# Instructions to follow
From the passage below on fluorescent retroreflective articles, list every numbered part that the text says is shown in FIG. 1, with its reference number.

Radiation of these ranges is a major cause of the loss of
fluorescent brightness of fluorescent dyes in polymeric matrices.
In some embodiments, the screen layer may even screen
electromagnetic radiation having wavelengths above about 400 up to,
but below, the wavelengths which excite the dye. Although such
screen layers would provide more effective protection to the color
layer, they would tend to have a colored appearance which must be
taken into account when formulating the color of the color layer
such that the resultant article is of desired color. If desired,
tinting screen layers, color layers, and/or intermediate adhesive
layers (if any) to screen selected visible wavelengths could be
used to tune the fluorescent response of the article.
The screen layer comprises means for screening ultraviolet
radiation; it may be made of a material that inherently screens
radiation as desired, or it may comprise a matrix which contains a
selected screening agent to impart desired characteristics thereto.
If an intermediate adhesive is used, it may contain ultraviolet
screening agent so as to function as a screen layer.
It has been observed that incorporating ultraviolet radiation
screening agents in the color layer may tend to provide minor
improvements in fluorescent durability of the fluorescent dye
contained therein, but the effect is relatively minor in relation
to the advantages provided by use of separate screen and color
layers as provided herein.
Although we do not wish to be bound by this theory, it is believed
that, by screening radiation as discussed above, the screen layer
prevents an as yet undefined degradation and/or reaction between
the dyes and polymeric matrix materials which would otherwise
occur. Insofar as we know, the advantages of the present invention
are attained through the use of the combinations of fluorescent
dyes and polymeric matrix materials discussed herein.
As discussed above, in some embodiments, articles of the invention
are retroreflective. Such capability may be achieved as shown in
FIG. 1 by forming retroreflective elements 20 on second side 16 of
color layer 12, or alternatively as shown in FIG. 2 by attaching
retroreflective base sheet 42 to second 36 of color layer 32,
either with transparent intermediate adhesive layer 40 as shown or
by laminating the base sheet and color layer in direct contact with
one another (not shown). As shown in FIG. 2, retroreflective base
sheet 42 comprises a member with cube-corner retroreflective
elements formed on back side 46 thereof. In other embodiments, the
retroreflective base sheet may comprise a microsphere-based
retroreflective structure, e.g., comprising a monolayer of
transparent microspheres and reflective means disposed on the
opposite side of the monolayer as the color layer. For instance, a
screen layer/color layer combination of the invention may be
laminated to the front surface of the cover film of an
encapsulated-lens retroreflective sheeting such as is disclosed in
U.S. Pat. No. 3,190,178 (McKenzie) or it may even be used as the
cover film of an encapsulated-lens sheeting. In retroreflective
embodiments, the color layer or at least that portion of it which
is disposed in front of the retroreflective elements, i.e., between
the retroreflective elements and the screen layer, should be
substantially transparent to visible light.
FIG. 3 illustrates another retroreflective embodiment of the
invention wherein the article of the invention is a "button-type"

# Supplied data

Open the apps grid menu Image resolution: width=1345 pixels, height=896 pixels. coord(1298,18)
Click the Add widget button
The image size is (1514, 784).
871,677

# Written solution
- Retroreflective elements 20
- Second side 16
- Color layer 12